TEXTE:

Afin de soutenir les évaluations « ex ante », l'Assemblée a créé en 2020 une cellule nommée Leximpact. Composée d'économistes, de statisticiens et de spécialistes des traitements de données, elle a pour rôle l'évaluation « de l'effet des amendements parlementaires sur les recettes de l’État, ou sur des catégories de ménage type ». Elle se rajoute au Comité d'évaluation et de contrôle des politiques publiques (CEC), né en 2009, qui privilégie la recherche sur les sujets transverses afin de ne pas empiéter sur les compétences des commissions permanentes.
Pour Pierre Moscovici, Premier président de la Cour des comptes, chargée d’assister le Parlement et le gouvernement dans l’évaluation des politiques publiques, citoyens et décideurs publics doivent avoir accès à des « sources d'informations, des analyses, des propositions indépendantes, impartiales », pour « nourrir un débat public perturbé par les fake news ». Selon lui, l'évaluation des politiques publiques est « une démarche de transparence et de compréhension », pouvant contribuer à restaurer « une certaine confiance dans l'action publique, aujourd'hui gravement défaillante ».
L’ancien ministre de l’Économie affirme que l'évaluation des politiques publiques dans les juridictions financières a progressé : alors qu'en 2020, année de sa nomination, « seules 3 à 4% des ressources de la Cour étaient employées à cet exercice », ce taux serait aujourd'hui passé à 12%. Pour souligner la nécessaire dimension collaborative de l'évaluation, notamment avec les chercheurs, Pierre Moscovici évoque le lancement, il y a un an, d'une plateforme de participation citoyenne, sur laquelle chacun peut proposer des sujets de contrôle et d'évaluation à la Cour.

ENTRÉES FOURNIES:

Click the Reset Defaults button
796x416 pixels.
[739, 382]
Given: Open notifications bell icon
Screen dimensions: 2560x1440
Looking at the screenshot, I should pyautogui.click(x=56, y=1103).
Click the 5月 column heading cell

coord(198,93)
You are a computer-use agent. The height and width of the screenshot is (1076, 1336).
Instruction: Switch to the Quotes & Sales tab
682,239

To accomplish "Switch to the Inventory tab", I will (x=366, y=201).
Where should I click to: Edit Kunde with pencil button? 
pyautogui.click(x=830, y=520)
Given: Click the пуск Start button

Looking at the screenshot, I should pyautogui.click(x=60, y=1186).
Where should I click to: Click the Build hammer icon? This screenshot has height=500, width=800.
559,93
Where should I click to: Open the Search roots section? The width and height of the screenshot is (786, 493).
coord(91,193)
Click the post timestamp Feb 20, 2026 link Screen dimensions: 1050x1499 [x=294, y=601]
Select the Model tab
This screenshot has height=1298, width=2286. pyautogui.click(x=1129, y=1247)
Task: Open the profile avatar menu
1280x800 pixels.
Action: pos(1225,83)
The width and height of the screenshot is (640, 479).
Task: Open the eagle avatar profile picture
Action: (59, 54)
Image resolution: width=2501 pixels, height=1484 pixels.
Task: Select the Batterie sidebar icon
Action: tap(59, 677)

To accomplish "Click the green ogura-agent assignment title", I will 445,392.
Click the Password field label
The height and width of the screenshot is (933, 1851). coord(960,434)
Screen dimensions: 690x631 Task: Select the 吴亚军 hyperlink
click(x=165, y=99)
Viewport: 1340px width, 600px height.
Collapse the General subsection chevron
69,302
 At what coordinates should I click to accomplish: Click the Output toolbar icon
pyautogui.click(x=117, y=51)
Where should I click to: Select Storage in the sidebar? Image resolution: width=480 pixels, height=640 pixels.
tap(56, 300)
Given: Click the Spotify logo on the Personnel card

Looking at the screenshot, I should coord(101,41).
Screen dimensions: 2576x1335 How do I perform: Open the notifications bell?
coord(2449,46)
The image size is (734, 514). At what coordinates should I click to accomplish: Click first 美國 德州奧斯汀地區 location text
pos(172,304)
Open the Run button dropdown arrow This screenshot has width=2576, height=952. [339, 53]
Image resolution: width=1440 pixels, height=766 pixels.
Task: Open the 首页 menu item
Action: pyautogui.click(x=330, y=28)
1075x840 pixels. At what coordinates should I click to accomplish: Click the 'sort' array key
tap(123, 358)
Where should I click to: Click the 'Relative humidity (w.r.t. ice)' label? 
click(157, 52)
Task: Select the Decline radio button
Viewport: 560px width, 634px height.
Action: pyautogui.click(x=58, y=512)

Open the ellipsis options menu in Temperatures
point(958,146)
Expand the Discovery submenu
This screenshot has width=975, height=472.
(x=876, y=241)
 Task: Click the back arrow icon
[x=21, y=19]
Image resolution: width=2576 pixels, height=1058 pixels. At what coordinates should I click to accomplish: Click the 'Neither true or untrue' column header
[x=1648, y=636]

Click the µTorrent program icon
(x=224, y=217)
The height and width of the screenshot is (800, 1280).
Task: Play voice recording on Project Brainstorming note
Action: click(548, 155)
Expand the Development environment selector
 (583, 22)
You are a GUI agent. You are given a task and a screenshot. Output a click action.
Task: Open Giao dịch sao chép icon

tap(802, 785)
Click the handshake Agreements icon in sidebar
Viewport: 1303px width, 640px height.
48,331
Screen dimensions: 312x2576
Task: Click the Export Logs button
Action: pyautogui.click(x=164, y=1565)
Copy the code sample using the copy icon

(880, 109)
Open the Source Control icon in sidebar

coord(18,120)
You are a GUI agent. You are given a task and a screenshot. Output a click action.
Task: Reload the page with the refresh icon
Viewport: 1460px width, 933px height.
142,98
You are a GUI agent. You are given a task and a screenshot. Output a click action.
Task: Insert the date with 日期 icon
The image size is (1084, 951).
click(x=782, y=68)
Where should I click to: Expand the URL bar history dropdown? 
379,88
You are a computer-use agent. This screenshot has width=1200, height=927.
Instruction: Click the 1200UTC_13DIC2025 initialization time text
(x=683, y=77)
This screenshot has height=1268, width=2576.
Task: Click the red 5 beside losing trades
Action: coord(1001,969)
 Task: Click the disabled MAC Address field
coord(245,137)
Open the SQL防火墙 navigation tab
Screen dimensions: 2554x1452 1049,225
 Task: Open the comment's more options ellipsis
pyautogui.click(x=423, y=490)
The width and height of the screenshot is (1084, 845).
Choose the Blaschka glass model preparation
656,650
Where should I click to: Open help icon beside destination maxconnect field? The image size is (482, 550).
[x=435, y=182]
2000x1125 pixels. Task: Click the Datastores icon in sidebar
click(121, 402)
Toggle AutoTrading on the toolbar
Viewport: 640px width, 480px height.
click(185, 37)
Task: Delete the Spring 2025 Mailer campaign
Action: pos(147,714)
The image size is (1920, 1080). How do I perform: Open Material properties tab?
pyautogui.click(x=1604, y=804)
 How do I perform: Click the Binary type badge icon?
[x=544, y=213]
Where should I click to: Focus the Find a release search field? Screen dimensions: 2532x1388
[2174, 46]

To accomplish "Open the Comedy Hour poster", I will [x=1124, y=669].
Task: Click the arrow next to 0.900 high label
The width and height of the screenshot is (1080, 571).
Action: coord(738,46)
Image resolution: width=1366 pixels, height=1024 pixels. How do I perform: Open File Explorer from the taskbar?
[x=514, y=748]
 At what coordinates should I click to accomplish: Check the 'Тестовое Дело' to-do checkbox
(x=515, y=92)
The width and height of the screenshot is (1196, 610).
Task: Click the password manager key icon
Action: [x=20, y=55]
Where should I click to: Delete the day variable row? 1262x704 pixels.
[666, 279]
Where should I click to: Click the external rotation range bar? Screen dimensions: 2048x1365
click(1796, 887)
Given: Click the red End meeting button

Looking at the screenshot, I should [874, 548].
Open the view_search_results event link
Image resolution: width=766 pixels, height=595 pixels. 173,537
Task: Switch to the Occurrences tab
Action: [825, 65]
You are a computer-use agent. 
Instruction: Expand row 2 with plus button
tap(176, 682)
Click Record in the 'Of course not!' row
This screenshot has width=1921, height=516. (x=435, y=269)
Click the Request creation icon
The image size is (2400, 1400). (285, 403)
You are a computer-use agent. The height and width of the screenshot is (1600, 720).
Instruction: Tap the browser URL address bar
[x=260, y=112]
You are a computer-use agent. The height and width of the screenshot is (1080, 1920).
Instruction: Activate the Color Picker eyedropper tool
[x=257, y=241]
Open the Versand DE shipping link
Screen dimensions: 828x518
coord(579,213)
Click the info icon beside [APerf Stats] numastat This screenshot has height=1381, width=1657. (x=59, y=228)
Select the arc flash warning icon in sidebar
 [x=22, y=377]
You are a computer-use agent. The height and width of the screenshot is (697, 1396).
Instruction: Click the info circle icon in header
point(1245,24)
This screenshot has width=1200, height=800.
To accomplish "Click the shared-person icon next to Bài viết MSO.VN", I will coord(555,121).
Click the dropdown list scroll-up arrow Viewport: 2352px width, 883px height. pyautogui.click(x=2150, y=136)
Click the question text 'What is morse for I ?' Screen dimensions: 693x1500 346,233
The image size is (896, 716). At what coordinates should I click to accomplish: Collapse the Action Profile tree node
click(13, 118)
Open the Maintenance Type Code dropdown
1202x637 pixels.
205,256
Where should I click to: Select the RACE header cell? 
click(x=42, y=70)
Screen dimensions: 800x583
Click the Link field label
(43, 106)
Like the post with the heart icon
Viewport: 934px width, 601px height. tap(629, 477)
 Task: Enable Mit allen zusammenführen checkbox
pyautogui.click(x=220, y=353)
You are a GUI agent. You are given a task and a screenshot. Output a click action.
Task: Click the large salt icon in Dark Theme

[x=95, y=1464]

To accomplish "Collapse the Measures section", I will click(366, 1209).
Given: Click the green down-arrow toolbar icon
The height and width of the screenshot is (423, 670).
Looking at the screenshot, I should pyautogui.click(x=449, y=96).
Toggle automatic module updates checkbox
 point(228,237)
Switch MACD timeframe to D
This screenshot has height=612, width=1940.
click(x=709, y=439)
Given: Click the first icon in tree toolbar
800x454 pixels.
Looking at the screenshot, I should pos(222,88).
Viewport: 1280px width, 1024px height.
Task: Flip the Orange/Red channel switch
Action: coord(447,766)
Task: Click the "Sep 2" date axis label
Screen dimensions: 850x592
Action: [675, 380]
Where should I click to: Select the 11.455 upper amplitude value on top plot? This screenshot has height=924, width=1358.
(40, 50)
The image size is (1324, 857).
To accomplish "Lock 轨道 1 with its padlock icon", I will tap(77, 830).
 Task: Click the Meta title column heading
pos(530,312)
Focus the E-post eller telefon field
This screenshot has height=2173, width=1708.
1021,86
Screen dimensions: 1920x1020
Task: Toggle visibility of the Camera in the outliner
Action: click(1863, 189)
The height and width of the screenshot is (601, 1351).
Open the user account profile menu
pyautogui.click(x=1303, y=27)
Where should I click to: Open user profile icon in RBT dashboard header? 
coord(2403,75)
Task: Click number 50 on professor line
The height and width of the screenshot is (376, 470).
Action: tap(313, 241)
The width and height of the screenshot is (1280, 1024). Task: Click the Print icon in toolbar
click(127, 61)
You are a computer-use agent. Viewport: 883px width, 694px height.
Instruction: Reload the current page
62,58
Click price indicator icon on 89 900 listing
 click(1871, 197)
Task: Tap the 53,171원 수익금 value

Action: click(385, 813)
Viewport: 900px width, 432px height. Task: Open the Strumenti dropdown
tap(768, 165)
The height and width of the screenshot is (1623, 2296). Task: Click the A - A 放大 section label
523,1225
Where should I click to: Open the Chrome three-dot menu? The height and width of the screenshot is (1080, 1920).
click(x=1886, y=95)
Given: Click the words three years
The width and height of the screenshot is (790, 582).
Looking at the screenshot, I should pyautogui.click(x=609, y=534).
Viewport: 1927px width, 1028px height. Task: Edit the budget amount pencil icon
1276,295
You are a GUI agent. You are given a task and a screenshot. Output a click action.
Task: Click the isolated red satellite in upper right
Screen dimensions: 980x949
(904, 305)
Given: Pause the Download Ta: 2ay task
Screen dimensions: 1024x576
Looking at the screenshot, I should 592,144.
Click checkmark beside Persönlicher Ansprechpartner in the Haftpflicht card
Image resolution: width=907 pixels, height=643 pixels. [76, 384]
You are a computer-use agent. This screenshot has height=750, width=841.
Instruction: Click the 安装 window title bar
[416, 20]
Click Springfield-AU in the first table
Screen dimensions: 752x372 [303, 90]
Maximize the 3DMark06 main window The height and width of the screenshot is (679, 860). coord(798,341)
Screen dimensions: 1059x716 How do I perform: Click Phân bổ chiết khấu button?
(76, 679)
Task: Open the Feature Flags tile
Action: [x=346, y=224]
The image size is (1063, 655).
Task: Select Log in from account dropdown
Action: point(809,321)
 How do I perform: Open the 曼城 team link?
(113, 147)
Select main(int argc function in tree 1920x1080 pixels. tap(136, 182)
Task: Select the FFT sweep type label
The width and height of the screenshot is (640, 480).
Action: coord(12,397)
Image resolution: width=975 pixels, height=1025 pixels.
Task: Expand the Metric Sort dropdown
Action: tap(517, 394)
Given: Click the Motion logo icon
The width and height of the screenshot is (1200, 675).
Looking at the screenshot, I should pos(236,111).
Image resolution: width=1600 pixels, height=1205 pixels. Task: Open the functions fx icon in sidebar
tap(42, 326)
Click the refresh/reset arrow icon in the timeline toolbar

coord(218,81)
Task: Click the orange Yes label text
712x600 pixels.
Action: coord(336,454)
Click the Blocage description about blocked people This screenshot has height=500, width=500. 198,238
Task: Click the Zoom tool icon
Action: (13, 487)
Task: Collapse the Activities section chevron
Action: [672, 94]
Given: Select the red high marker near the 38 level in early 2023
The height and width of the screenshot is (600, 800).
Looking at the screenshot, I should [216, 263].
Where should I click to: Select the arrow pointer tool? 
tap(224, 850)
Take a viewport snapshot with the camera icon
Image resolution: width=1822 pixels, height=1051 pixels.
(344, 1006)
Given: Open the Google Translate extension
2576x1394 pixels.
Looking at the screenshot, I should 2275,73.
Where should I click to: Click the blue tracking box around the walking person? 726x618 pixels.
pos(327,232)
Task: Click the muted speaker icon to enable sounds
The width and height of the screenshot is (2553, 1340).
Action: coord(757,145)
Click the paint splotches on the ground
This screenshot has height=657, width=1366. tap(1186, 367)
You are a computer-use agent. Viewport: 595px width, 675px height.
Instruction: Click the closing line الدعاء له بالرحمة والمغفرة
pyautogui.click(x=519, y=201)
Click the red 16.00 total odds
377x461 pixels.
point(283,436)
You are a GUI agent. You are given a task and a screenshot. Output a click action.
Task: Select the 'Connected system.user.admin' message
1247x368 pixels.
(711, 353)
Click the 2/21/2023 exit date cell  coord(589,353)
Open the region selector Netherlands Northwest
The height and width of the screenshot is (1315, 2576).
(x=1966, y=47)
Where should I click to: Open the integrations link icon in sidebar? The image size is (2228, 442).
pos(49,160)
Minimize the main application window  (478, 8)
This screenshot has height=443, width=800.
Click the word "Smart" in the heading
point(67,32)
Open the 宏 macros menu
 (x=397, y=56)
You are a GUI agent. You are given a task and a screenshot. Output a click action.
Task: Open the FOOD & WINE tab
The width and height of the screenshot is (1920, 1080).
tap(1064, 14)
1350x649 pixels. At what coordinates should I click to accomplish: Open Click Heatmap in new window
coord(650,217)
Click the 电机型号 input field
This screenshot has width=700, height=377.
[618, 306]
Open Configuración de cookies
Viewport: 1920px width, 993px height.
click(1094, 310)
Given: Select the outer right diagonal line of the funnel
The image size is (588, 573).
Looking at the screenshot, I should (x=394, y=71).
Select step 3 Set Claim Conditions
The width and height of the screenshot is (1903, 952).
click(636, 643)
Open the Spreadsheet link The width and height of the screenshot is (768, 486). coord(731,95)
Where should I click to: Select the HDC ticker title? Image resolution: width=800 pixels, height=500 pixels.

EXERCICE PROPOSÉ A:
Répondez à ces questions d'après le texte sur l'évaluation des politiques publiques :
(i) En quelle année l'Assemblée a-t-elle créé la cellule Leximpact ?
(ii) En quelle année le Comité d'évaluation et de contrôle des politiques publiques est-il né ?
(iii) Selon Pierre Moscovici, quelle part des ressources de la Cour est aujourd'hui employée à l'évaluation des politiques publiques ?
EXERCICE PROPOSÉ B:
Veuillez rédiger la suite du texte sur l'évaluation des politiques publiques, en reprenant après sa dernière phrase.
Les entrées proviennent d'une autre source que le texte.

RÉPONSE À L'EXERCICE A:
(i) En 2020.
(ii) En 2009.
(iii) 12 %.

RÉPONSE À L'EXERCICE B:
L’évaluation locale en berne
Mais malgré les progrès notables de l’évaluation des politiques publiques nationales, le bât blesse au niveau local. Gautier Maigne, inspecteur général des affaires sociales à France Stratégie, parle d’une « terra incognita, une boîte noire, qui serait le parent pauvre de l’évaluation ou encore son angle mort ». Pourtant, la dimension locale de l’évaluation est selon lui incontournable, tant pour « l'évaluation des politiques de la compétence des collectivités », que celle « de politiques nationales, dont la mise en œuvre est évidemment territoriale ».
En cohérence avec ce constat, Annie Vidal, députée de Seine-Maritime et vice-présidente du CEC, parle « d'importantes difficultés méthodologiques pour collecter les données », dès lors qu'il s'agit d'évaluer une politique publique relevant totalement ou partiellement des collectivités territoriales. De plus, remarque t-elle, ces dernières ne sont pas obligées de transmettre leurs données, « du fait de leur autonomie constitutionnelle ».
Elle souligne néanmoins la possibilité de s'appuyer sur des associations, à l’instar de ce que fait le CEC dans le cadre de ses travaux sur l'adaptation des logements aux transitions démographiques et environnementales. Ainsi, l'Agence parisienne du climat a fourni au comité « des données précieuses sur la rénovation énergétique des copropriétés à Paris ». Afin de favoriser la consolidation de l'information souvent dispersée et hétérogène, la vice-présidente suggère de s'appuyer sur l'échelon régional.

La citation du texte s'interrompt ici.